ASSIGNMENT >>
Each line of the data that includes "computer" must be copied.

RECORDS SUPPLIED >>
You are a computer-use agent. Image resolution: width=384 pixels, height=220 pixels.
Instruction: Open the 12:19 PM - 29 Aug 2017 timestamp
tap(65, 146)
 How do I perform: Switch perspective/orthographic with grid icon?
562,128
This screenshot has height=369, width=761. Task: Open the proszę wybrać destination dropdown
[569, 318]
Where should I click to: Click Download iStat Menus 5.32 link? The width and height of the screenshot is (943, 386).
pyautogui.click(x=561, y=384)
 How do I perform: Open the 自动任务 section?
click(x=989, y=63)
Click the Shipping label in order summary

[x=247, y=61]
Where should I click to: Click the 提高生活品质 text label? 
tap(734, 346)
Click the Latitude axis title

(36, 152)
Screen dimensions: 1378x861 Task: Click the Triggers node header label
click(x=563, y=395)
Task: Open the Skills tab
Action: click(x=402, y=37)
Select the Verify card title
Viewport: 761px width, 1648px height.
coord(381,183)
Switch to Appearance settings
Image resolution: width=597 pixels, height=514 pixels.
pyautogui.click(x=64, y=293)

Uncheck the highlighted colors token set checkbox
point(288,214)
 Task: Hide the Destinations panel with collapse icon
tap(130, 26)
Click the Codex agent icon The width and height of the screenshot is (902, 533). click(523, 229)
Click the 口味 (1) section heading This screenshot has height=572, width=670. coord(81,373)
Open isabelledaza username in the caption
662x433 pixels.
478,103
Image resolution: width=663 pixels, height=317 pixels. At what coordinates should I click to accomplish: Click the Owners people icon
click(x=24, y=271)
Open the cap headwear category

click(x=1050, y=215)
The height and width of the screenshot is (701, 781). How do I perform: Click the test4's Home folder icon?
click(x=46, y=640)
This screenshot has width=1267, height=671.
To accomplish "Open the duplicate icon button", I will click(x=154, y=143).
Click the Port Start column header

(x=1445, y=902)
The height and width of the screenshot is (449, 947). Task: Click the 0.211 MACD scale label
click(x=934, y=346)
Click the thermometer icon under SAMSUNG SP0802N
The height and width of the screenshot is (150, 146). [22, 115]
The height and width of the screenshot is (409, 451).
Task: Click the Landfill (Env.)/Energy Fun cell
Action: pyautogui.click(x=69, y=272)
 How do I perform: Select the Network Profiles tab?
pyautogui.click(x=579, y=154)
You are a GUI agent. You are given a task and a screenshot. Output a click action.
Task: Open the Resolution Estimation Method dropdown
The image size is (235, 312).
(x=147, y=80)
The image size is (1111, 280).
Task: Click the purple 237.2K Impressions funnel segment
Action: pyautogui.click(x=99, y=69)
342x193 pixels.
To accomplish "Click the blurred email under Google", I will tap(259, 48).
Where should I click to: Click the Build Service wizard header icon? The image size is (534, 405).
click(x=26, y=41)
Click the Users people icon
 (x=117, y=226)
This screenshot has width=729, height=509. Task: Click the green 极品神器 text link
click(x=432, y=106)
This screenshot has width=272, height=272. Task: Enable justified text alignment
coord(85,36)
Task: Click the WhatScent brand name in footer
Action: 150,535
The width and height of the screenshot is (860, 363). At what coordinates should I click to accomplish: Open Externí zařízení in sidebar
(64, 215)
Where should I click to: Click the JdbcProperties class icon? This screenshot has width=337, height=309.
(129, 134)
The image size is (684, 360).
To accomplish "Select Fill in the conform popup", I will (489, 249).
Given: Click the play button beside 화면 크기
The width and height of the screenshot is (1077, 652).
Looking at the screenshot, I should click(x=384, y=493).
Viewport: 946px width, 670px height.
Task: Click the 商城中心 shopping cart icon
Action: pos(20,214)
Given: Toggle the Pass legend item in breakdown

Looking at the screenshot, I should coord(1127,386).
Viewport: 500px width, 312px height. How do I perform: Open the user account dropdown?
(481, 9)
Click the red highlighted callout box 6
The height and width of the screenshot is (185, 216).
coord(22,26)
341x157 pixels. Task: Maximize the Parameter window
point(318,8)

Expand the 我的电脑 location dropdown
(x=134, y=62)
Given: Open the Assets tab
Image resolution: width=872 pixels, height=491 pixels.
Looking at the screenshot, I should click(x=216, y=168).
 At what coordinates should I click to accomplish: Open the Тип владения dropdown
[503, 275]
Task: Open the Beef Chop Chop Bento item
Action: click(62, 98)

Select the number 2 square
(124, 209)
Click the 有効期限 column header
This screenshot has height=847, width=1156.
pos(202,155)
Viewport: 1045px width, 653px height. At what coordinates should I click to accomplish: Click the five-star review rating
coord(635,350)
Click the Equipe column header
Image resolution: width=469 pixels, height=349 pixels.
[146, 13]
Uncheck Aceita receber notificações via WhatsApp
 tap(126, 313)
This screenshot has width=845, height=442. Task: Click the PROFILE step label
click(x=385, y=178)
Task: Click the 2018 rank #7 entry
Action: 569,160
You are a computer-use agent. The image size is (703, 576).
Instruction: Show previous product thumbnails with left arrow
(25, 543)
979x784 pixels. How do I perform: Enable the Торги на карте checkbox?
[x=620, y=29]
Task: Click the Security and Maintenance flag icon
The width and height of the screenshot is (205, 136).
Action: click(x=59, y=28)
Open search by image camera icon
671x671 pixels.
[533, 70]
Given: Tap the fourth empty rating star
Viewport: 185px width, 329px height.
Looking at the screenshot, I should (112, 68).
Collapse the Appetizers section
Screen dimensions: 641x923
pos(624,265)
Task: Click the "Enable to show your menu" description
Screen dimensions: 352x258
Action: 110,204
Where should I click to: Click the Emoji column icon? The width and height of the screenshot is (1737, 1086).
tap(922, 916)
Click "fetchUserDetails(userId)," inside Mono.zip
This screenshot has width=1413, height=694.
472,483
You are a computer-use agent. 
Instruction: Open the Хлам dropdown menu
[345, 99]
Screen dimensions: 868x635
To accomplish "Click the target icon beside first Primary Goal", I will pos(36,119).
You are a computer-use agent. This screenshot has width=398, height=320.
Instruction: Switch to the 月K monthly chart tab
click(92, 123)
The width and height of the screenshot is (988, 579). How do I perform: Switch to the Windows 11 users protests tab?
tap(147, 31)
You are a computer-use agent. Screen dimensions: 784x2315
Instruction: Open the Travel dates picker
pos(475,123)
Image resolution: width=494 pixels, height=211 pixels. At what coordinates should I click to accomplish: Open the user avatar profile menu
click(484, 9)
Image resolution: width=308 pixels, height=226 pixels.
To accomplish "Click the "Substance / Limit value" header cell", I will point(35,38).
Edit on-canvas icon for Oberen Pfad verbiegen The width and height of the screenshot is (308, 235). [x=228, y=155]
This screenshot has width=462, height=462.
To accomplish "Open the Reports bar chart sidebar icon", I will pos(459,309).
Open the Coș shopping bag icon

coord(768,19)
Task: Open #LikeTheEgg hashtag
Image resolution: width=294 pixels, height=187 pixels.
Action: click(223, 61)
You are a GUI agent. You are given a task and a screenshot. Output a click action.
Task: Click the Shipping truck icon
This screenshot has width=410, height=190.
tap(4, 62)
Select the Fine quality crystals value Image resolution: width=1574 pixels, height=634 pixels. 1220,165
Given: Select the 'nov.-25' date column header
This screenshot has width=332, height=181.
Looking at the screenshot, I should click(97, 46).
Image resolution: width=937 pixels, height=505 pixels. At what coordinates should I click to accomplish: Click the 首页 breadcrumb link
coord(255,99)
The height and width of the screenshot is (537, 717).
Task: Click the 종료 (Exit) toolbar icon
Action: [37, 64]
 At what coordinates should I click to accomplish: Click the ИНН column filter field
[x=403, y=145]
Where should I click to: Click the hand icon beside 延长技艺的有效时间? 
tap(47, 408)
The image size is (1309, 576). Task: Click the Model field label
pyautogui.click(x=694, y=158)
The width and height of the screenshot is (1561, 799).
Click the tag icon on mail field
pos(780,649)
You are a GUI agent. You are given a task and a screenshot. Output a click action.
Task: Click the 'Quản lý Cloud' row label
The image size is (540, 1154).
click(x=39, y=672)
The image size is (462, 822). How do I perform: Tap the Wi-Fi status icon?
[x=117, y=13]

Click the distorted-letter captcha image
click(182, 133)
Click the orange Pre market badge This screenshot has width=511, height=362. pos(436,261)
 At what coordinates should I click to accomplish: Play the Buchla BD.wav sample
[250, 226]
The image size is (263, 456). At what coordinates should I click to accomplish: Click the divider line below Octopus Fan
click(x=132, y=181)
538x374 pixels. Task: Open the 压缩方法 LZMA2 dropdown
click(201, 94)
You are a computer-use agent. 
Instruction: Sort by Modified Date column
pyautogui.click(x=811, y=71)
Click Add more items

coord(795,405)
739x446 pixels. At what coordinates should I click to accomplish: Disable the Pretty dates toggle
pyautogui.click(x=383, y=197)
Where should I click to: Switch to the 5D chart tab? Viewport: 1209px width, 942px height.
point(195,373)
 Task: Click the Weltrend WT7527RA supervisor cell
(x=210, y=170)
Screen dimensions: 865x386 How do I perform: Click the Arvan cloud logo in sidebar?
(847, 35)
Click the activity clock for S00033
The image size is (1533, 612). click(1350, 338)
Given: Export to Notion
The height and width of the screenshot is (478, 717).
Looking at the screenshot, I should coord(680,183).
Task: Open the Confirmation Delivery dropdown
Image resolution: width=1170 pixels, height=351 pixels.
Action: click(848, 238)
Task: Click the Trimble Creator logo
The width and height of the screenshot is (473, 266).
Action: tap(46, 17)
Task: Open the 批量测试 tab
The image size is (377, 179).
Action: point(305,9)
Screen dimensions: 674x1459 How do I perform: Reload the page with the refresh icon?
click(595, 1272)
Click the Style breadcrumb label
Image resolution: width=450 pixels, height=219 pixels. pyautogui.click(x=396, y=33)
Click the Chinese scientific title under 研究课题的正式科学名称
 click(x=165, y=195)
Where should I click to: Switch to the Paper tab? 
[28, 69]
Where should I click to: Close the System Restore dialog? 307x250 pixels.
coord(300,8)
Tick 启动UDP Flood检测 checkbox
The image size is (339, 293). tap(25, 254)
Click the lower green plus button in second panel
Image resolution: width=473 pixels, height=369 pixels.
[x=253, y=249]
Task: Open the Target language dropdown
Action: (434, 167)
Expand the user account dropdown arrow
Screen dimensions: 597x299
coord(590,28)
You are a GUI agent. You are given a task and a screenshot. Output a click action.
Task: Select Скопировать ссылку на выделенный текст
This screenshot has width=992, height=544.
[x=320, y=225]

RESPONSE >>
You are a computer-use agent. Image resolution: width=384 pixels, height=220 pixels.
You are a computer-use agent. The image size is (703, 576).
You are a computer-use agent. 
You are a computer-use agent. This screenshot has width=398, height=320.
You are a computer-use agent. Screen dimensions: 784x2315
You are a computer-use agent. 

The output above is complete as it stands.